On Tue, Sep 20, 2022 at 06:22:32PM -0700, longli@linuxonhyperv.com wrote:
> +int mana_ib_create_cq(struct ib_cq *ibcq, const struct ib_cq_init_attr *attr,
> +		      struct ib_udata *udata)
> +{
> +	struct mana_ib_cq *cq = container_of(ibcq, struct mana_ib_cq, ibcq);
> +	struct ib_device *ibdev = ibcq->device;
> +	struct mana_ib_create_cq ucmd = {};
> +	struct mana_ib_dev *mdev;
> +	int err;
> +
> +	mdev = container_of(ibdev, struct mana_ib_dev, ib_dev);

Stylistically these container_of's are usually in the definitions
section, at least pick a form and stick to it consistently.

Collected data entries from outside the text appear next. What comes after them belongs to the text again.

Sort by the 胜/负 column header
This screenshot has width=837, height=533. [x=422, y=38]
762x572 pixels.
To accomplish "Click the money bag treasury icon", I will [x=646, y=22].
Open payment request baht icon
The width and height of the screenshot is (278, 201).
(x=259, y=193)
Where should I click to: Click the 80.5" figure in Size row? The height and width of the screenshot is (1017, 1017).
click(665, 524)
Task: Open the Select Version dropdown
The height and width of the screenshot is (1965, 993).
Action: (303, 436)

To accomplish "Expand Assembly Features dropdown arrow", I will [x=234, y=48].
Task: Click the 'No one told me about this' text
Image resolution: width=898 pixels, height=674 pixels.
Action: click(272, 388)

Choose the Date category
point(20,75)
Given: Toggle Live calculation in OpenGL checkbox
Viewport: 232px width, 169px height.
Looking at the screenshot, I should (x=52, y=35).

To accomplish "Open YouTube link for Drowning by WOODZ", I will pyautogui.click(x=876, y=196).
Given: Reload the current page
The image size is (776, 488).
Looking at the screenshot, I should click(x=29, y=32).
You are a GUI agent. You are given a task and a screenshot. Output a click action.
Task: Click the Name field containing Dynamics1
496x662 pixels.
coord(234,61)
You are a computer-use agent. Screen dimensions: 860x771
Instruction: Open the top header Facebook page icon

> +	if (udata->inlen < sizeof(ucmd))
> +		return -EINVAL;
> +
> +	err = ib_copy_from_udata(&ucmd, udata, min(sizeof(ucmd), udata->inlen));
> +	if (err) {
> +		ibdev_dbg(ibdev,
> +			  "Failed to copy from udata for create cq, %d\n", err);

> +		return -EFAULT;
> +	}
> +
> +	if (attr->cqe > MAX_SEND_BUFFERS_PER_QUEUE) {
> +		ibdev_dbg(ibdev, "CQE %d exceeding limit\n", attr->cqe);
> +		return -EINVAL;
> +	}
> +
> +	cq->cqe = attr->cqe;
> +	cq->umem = ib_umem_get(ibdev, ucmd.buf_addr, cq->cqe * COMP_ENTRY_SIZE,
> +			       IB_ACCESS_LOCAL_WRITE);
> +	if (IS_ERR(cq->umem)) {
> +		err = PTR_ERR(cq->umem);
> +		ibdev_dbg(ibdev, "Failed to get umem for create cq, err %d\n",
> +			  err);
> +		return err;
> +	}
> +
> +	err = mana_ib_gd_create_dma_region(mdev, cq->umem, &cq->gdma_region,
> +					   PAGE_SIZE);
> +	if (err) {
> +		ibdev_err(ibdev,
> +			  "Failed to create dma region for create cq, %d\n",
> +			  err);

Prints on userspace paths are not allowed, this should be dbg. There
are many other cases like this, please fix them all. This driver may
have too many dbg prints too, not every failure if should have a print
:(

> +	ibdev_dbg(ibdev,
> +		  "mana_ib_gd_create_dma_region ret %d gdma_region 0x%llx\n",
> +		  err, cq->gdma_region);
> +
> +	/* The CQ ID is not known at this time
> +	 * The ID is generated at create_qp
> +	 */

Wrong comment style, rdma uses the leading empty blank line for some
reason

 /*
  * The CQ ID is not known at this time. The ID is generated at create_qp.
  */

> +static void mana_ib_remove(struct auxiliary_device *adev)
> +{
> +	struct mana_ib_dev *dev = dev_get_drvdata(&adev->dev);
> +
> +	ib_unregister_device(&dev->ib_dev);
> +	ib_dealloc_device(&dev->ib_dev);
> +}
> +
> +static const struct auxiliary_device_id mana_id_table[] = {
> +	{
> +		.name = "mana.rdma",
> +	},
> +	{},
> +};
> +
> +MODULE_DEVICE_TABLE(auxiliary, mana_id_table);
> +
> +static struct auxiliary_driver mana_driver = {
> +	.name = "rdma",
> +	.probe = mana_ib_probe,
> +	.remove = mana_ib_remove,
> +	.id_table = mana_id_table,
> +};
> +
> +static int __init mana_ib_init(void)
> +{
> +	auxiliary_driver_register(&mana_driver);
> +
> +	return 0;
> +}
> +
> +static void __exit mana_ib_cleanup(void)
> +{
> +	auxiliary_driver_unregister(&mana_driver);
> +}
> +

All this is just module_auxiliary_driver()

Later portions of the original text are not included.